At the very outset there is another temptation to resist. It is very tempting to have a dataset that covers everything possible, despite the original condition. But does an individual clinician want to take responsibility for data outside their own remit? If one is treating a patient with a neck of femur fracture does one, really, want to see the patient’s ECG? Will this bring with it a new realm of IoT litigation where someone misses a heart condition while treating a fractured limb? This litigation nightmare could happen, and there are examples of this happening with existing technologies.
Finally, this next generation IoT systems will depend on software. Because of the ease of developing and making changes to software there is a temptation to create programmes rather than design them. If you mention IEC 60601  to many software developers they will return a blank look. This cannot be a pathway for slack regulatory practice to enter the medical devices arena.

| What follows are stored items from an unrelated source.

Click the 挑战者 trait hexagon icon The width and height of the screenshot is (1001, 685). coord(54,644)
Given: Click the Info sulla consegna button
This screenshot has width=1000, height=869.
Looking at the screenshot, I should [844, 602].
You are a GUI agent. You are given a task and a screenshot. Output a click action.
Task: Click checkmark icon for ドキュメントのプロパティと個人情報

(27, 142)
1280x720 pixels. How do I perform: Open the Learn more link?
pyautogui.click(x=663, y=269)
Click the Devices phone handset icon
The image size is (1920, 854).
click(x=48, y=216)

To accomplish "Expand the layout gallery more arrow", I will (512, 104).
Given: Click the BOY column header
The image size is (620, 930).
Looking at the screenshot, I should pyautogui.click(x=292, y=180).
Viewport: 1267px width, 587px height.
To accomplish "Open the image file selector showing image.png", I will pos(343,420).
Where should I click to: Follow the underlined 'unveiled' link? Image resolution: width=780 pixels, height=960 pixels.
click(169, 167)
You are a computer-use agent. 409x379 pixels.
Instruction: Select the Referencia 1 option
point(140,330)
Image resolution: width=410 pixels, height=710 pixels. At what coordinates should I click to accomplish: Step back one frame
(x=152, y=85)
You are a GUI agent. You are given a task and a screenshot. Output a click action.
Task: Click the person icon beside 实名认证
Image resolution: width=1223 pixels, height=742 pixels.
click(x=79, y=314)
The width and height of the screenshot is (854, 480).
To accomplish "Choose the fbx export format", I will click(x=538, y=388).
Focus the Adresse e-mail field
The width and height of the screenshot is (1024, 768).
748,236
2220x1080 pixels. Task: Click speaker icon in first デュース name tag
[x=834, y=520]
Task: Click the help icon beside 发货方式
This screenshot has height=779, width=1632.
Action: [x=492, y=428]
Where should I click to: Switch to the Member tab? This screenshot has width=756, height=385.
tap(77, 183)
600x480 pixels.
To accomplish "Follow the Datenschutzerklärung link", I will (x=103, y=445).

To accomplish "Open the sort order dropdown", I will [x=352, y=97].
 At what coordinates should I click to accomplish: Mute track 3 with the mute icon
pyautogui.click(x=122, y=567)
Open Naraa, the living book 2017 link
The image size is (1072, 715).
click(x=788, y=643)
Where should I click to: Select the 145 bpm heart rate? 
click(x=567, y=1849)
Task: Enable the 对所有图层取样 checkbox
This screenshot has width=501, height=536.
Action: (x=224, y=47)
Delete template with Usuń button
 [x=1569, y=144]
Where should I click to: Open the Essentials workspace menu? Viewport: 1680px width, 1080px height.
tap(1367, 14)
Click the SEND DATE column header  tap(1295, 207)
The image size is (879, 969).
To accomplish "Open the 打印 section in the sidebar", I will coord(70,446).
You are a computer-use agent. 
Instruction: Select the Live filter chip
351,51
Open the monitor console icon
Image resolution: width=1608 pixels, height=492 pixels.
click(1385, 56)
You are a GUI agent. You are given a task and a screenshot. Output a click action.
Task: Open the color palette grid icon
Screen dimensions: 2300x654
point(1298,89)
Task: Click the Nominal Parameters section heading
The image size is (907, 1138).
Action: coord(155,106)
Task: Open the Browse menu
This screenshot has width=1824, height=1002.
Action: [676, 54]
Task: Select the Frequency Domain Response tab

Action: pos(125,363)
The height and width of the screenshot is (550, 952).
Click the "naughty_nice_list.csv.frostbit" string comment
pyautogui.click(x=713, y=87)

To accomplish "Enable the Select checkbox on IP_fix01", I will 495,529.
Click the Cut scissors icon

A quick scan of Apple Store or Google Play will reveal thousands of so-called healthcare apps. In late 2017 about 200 healthcare apps were added to the online catalogues every day . A study of more than 40,000 healthcare apps was conducted : of these 58 per cent were shown to have no influence on personal health and wellbeing. Many authors suggest that the regulatory bodies have a lot of catching up to do .
There is a clear and present opportunity, but it is one we must look at holistically and not as individuals. There are fantastic, transformational opportunities that remote monitoring brings. But if not conducted with the same rigour that all other medical devices go through, the potential pitfalls are numerous and the damage to their reputation maybe irretrievable.
Peter J Ogrodnik is Professor of Medical Devices Design at Keele University. His opinions do not necessarily represent that of the University, its staff, or its students.